(Task requirements):
All of the entries below must be copied out exactly.

(Records from a data source)
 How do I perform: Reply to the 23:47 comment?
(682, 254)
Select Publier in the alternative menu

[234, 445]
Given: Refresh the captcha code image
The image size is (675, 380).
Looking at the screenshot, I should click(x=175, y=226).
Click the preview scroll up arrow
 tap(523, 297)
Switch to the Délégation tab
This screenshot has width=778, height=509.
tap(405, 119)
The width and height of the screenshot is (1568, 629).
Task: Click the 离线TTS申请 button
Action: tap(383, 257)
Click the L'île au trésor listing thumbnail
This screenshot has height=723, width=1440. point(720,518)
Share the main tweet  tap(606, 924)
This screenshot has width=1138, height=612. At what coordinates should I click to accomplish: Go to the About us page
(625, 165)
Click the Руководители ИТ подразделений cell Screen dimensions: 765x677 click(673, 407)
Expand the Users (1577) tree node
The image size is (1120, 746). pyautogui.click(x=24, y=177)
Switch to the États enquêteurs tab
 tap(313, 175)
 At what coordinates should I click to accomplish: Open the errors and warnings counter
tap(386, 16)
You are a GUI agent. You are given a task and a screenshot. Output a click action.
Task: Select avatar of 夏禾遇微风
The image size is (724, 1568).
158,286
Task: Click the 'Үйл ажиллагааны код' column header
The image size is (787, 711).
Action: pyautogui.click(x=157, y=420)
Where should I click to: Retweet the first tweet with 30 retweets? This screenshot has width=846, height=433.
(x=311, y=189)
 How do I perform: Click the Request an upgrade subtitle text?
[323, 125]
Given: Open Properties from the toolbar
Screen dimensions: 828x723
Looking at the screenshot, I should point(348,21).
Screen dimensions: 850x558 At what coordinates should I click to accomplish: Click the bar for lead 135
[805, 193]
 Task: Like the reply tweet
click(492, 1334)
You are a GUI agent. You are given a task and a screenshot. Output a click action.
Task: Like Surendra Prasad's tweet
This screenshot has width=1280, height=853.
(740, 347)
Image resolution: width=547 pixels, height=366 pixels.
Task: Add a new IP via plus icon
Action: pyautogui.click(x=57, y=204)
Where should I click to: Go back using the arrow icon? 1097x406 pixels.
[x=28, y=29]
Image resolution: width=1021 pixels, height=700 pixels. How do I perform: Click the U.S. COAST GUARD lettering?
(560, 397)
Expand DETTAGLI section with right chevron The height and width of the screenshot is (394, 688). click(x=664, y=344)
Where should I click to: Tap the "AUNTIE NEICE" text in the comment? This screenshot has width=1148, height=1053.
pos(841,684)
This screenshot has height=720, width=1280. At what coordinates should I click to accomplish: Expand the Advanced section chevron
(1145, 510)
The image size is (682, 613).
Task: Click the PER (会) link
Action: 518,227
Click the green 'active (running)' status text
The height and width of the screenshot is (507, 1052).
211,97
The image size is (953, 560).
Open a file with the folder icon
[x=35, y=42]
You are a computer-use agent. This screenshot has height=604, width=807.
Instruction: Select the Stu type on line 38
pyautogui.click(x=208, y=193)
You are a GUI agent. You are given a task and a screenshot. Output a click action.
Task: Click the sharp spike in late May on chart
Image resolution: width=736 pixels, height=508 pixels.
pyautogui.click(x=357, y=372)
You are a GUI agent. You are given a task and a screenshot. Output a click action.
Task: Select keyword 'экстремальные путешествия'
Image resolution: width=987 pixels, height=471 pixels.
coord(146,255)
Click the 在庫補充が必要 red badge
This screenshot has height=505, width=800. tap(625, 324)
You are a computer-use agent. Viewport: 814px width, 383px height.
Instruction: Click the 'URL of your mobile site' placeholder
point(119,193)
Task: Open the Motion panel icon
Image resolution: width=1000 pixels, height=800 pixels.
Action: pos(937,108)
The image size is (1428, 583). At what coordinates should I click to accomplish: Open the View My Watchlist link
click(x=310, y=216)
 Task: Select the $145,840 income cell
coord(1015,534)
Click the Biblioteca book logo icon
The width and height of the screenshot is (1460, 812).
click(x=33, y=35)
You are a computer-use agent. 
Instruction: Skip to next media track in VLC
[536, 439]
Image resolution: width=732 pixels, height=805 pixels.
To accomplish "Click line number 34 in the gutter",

(Final answer):
 How do I perform: Reply to the 23:47 comment?
(682, 254)
Select Publier in the alternative menu

[234, 445]
Given: Refresh the captcha code image
The image size is (675, 380).
Looking at the screenshot, I should click(x=175, y=226).
Click the preview scroll up arrow
 tap(523, 297)
Switch to the Délégation tab
This screenshot has width=778, height=509.
tap(405, 119)
The width and height of the screenshot is (1568, 629).
Task: Click the 离线TTS申请 button
Action: tap(383, 257)
Click the L'île au trésor listing thumbnail
This screenshot has height=723, width=1440. point(720,518)
Share the main tweet  tap(606, 924)
This screenshot has width=1138, height=612. At what coordinates should I click to accomplish: Go to the About us page
(625, 165)
Click the Руководители ИТ подразделений cell Screen dimensions: 765x677 click(673, 407)
Expand the Users (1577) tree node
The image size is (1120, 746). pyautogui.click(x=24, y=177)
Switch to the États enquêteurs tab
 tap(313, 175)
 At what coordinates should I click to accomplish: Open the errors and warnings counter
tap(386, 16)
You are a GUI agent. You are given a task and a screenshot. Output a click action.
Task: Select avatar of 夏禾遇微风
The image size is (724, 1568).
158,286
Task: Click the 'Үйл ажиллагааны код' column header
The image size is (787, 711).
Action: pyautogui.click(x=157, y=420)
Where should I click to: Retweet the first tweet with 30 retweets? This screenshot has width=846, height=433.
(x=311, y=189)
 How do I perform: Click the Request an upgrade subtitle text?
[323, 125]
Given: Open Properties from the toolbar
Screen dimensions: 828x723
Looking at the screenshot, I should point(348,21).
Screen dimensions: 850x558 At what coordinates should I click to accomplish: Click the bar for lead 135
[805, 193]
 Task: Like the reply tweet
click(492, 1334)
You are a GUI agent. You are given a task and a screenshot. Output a click action.
Task: Like Surendra Prasad's tweet
This screenshot has width=1280, height=853.
(740, 347)
Image resolution: width=547 pixels, height=366 pixels.
Task: Add a new IP via plus icon
Action: pyautogui.click(x=57, y=204)
Where should I click to: Go back using the arrow icon? 1097x406 pixels.
[x=28, y=29]
Image resolution: width=1021 pixels, height=700 pixels. How do I perform: Click the U.S. COAST GUARD lettering?
(560, 397)
Expand DETTAGLI section with right chevron The height and width of the screenshot is (394, 688). click(x=664, y=344)
Where should I click to: Tap the "AUNTIE NEICE" text in the comment? This screenshot has width=1148, height=1053.
pos(841,684)
This screenshot has height=720, width=1280. At what coordinates should I click to accomplish: Expand the Advanced section chevron
(1145, 510)
The image size is (682, 613).
Task: Click the PER (会) link
Action: 518,227
Click the green 'active (running)' status text
The height and width of the screenshot is (507, 1052).
211,97
The image size is (953, 560).
Open a file with the folder icon
[x=35, y=42]
You are a computer-use agent. This screenshot has height=604, width=807.
Instruction: Select the Stu type on line 38
pyautogui.click(x=208, y=193)
You are a GUI agent. You are given a task and a screenshot. Output a click action.
Task: Click the sharp spike in late May on chart
Image resolution: width=736 pixels, height=508 pixels.
pyautogui.click(x=357, y=372)
You are a GUI agent. You are given a task and a screenshot. Output a click action.
Task: Select keyword 'экстремальные путешествия'
Image resolution: width=987 pixels, height=471 pixels.
coord(146,255)
Click the 在庫補充が必要 red badge
This screenshot has height=505, width=800. tap(625, 324)
You are a computer-use agent. Viewport: 814px width, 383px height.
Instruction: Click the 'URL of your mobile site' placeholder
point(119,193)
Task: Open the Motion panel icon
Image resolution: width=1000 pixels, height=800 pixels.
Action: pos(937,108)
The image size is (1428, 583). At what coordinates should I click to accomplish: Open the View My Watchlist link
click(x=310, y=216)
 Task: Select the $145,840 income cell
coord(1015,534)
Click the Biblioteca book logo icon
The width and height of the screenshot is (1460, 812).
click(x=33, y=35)
You are a computer-use agent. 
Instruction: Skip to next media track in VLC
[536, 439]
Image resolution: width=732 pixels, height=805 pixels.
To accomplish "Click line number 34 in the gutter",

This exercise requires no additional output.